The lesson of the Global Financial Crisis and the Great Recession was that global and national regulation has to deal with distorted incentives fuelling excessive risk taking and blatant profiteering.

Globally there is a vigorous debate about how we deal with untamed corporate, financial and monopoly power which is leading to a concentration of income and wealth with lower growth and lower living standards.

The behaviour of our big four threatens the same outcome in our domestic economy. Their contempt for this important public debate has been on show all week, even bridling at the prospect of having to appear before a parliamentary inquiry.

The biggest challenge in the Australian economy is a substantial decline in business investment. If the decade of banking super profits are not enough to spur resurgence in business investment across our economy, what will?

Surely we can look to corporate leaders to be responsible and to invest in the long term for their businesses and their country. Unfortunately, just as we saw in the evidence presented to the senate committee on tax evasion, our corporate leadership has been tested and found wanting in its tolerance and passive endorsement of rampant tax evasion.

Many boards approved billions of dollars walking out of the Australian Treasury leaving the Federal Budget high and dry.

This week, in the financial sector we’ve seen a similar failure of moral leadership by the big four banks. How on earth do they expect to be taken seriously when they are clearly driven by short-term motivation rather than the needs of the real economy? In effect they are dedicated to a financial system that serves them, not our economy.

The culture of the big four is one of short-termism and profiteering rather than long-term sustainable growth for the company and the country.

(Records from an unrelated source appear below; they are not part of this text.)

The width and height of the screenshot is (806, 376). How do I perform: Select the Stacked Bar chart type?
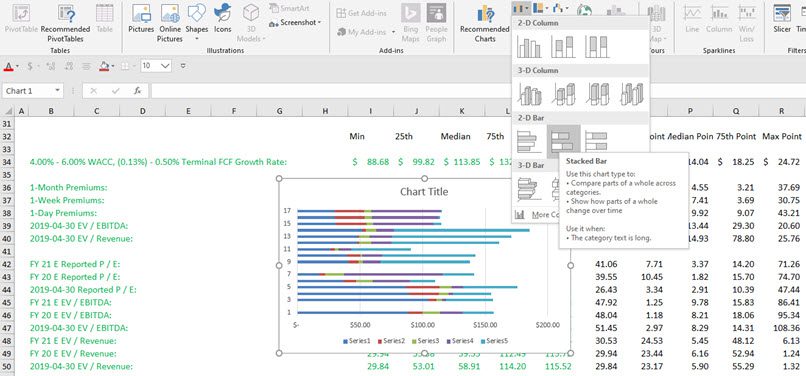[x=563, y=141]
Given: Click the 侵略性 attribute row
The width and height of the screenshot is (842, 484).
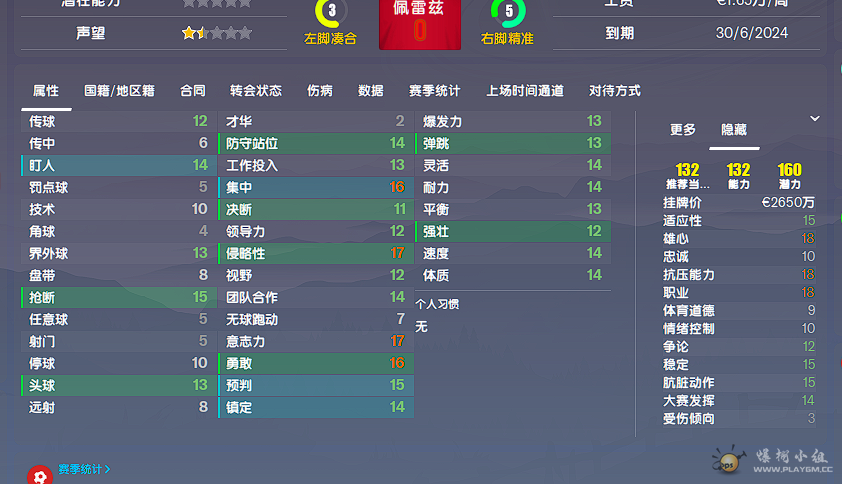Looking at the screenshot, I should pos(316,254).
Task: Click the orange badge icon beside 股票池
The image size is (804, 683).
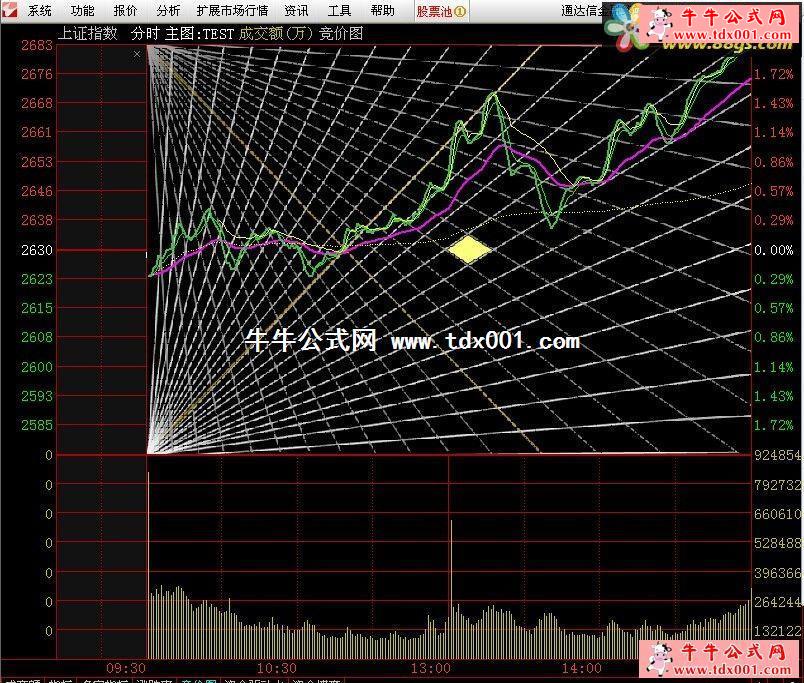Action: coord(460,11)
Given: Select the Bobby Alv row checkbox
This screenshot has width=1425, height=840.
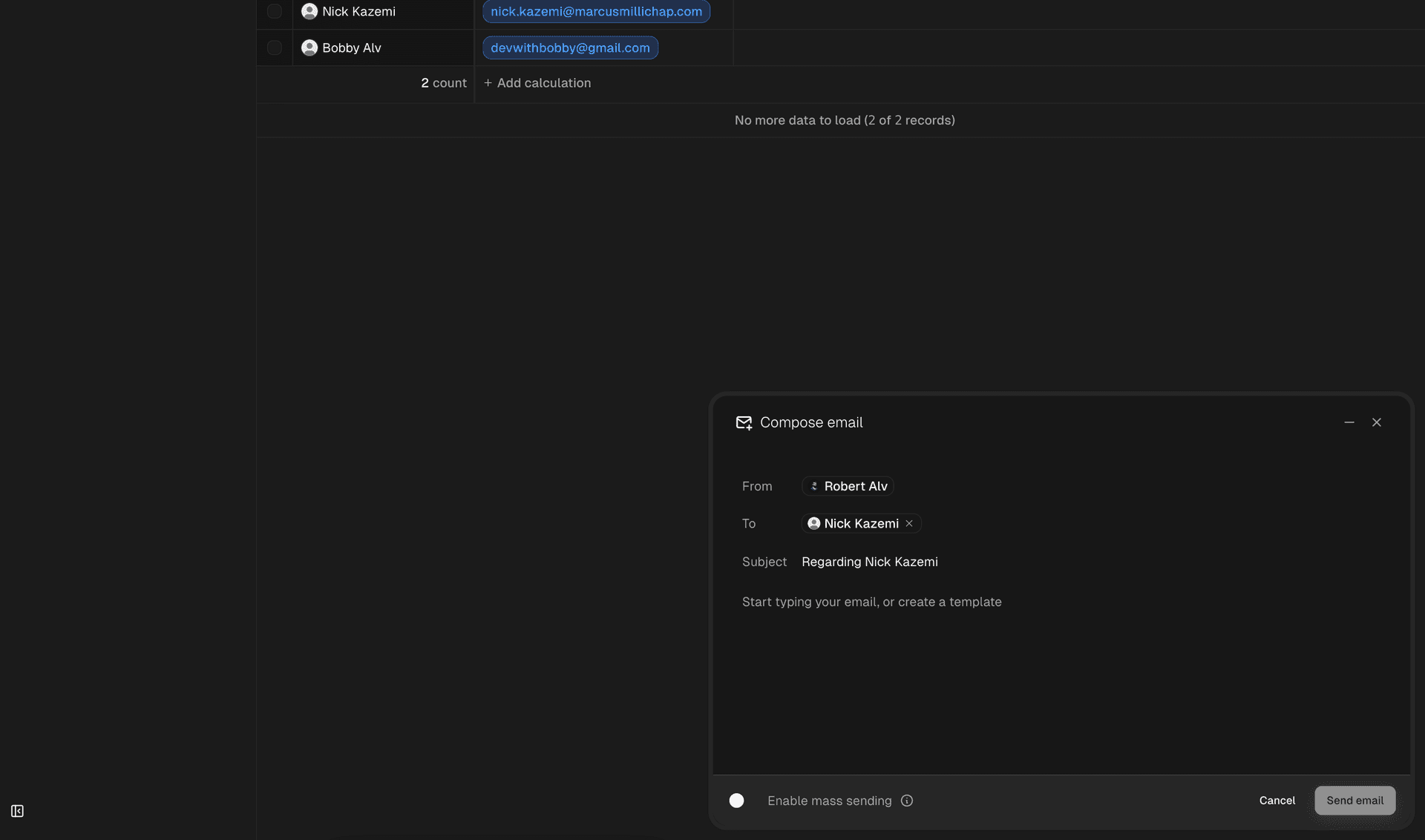Looking at the screenshot, I should click(x=274, y=47).
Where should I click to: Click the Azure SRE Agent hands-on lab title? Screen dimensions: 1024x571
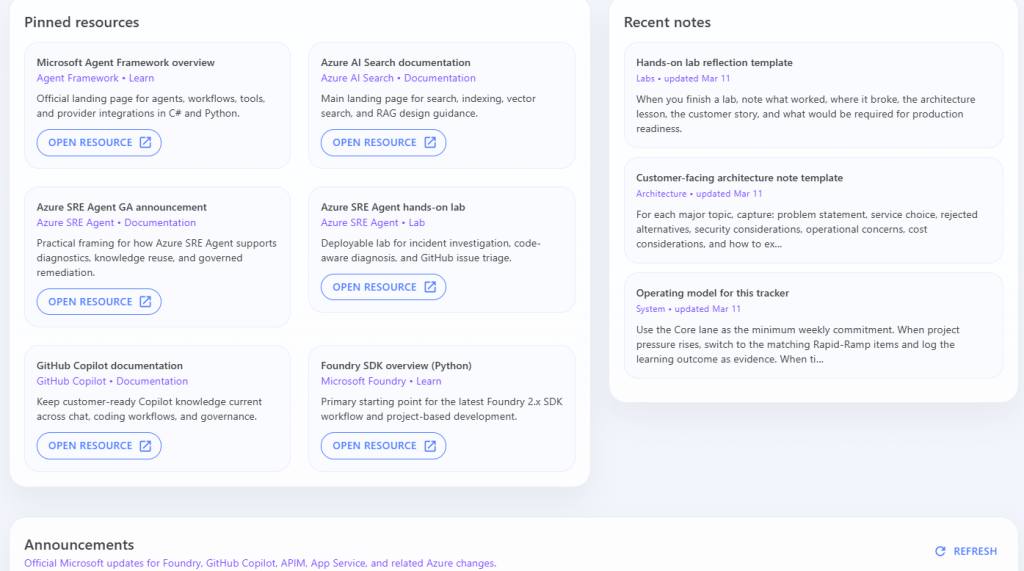[x=392, y=207]
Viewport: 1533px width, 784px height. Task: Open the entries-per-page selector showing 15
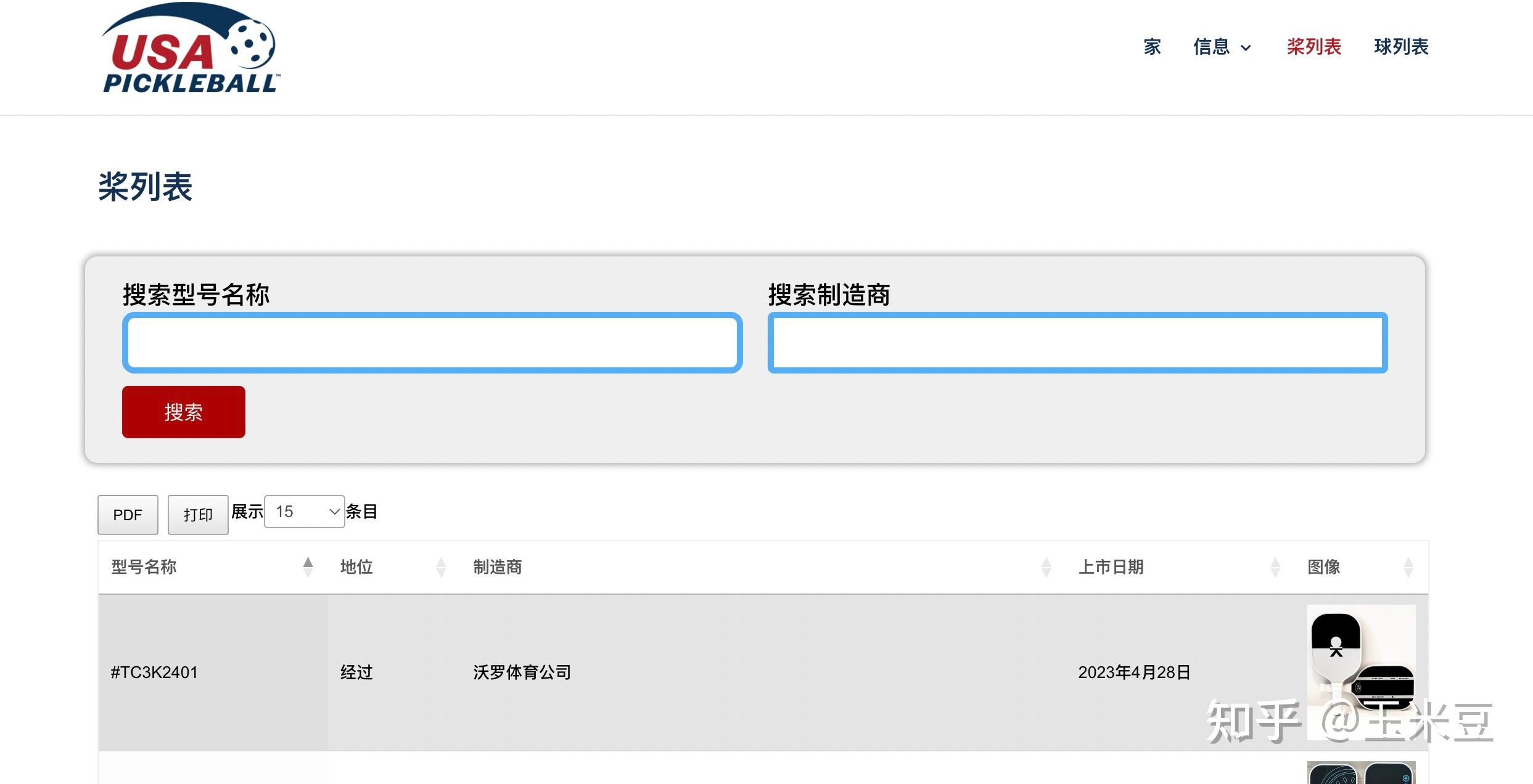click(x=304, y=512)
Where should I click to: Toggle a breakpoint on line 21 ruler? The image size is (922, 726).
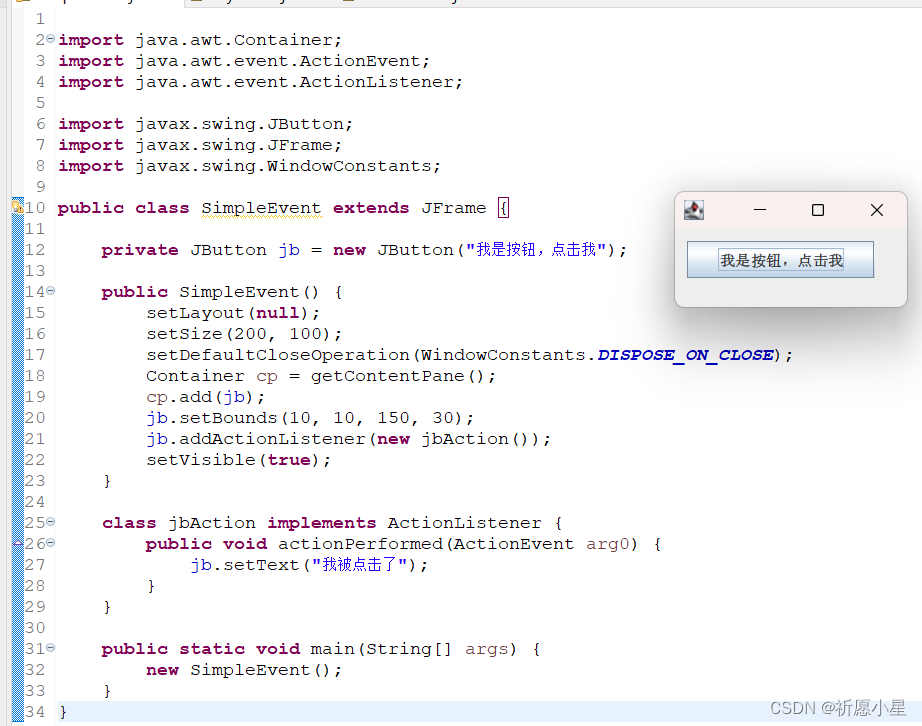[x=16, y=438]
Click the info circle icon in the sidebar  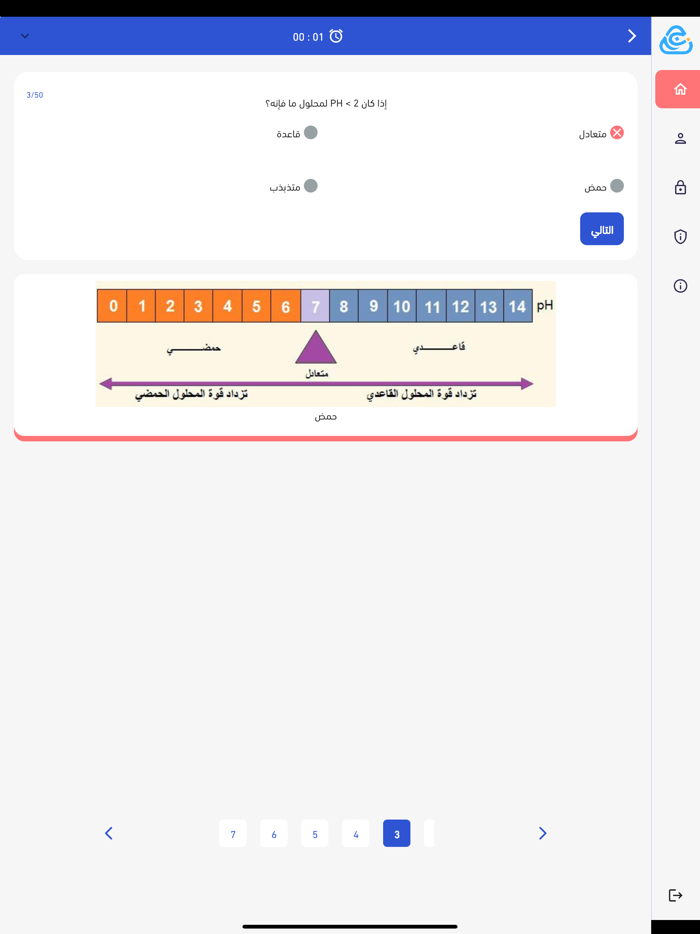tap(680, 287)
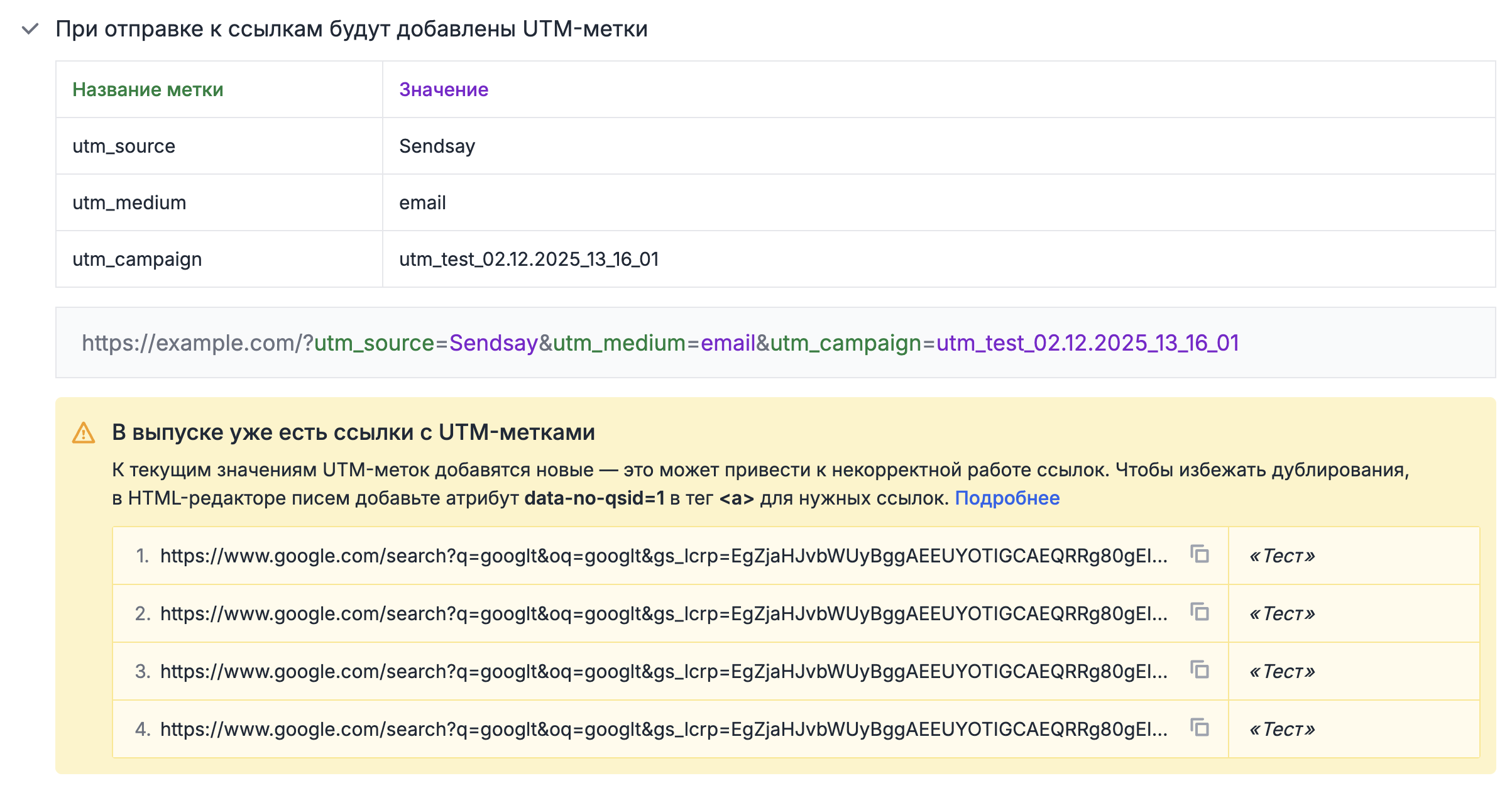1512x788 pixels.
Task: Copy the fourth google.com link
Action: (x=1199, y=730)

Last year, the New York Federal Reserve hosted a seminar on reforming culture and behaviour in the financial services industry. The NY Federal Reserve’s President, William Dudley, opened the seminar by saying, “reciprocity – in other words, the expectation of quid pro quo in the relationship between society and the financial services industry – is the basis of public trust in financial institutions”.

So far this week there is no sense from the financial sector that they should do anything other than business as usual and thumb their nose at their customers, the regulators and the Parliament. 

Their continued missteps and price gouging over the last decade are cultural and behavioural. To me, pigs may well fly before they will ever acknowledge that they have a responsibility to the people of this country that provides the social and economic licence they need to operate. That’s why a royal commission is needed, and urgently.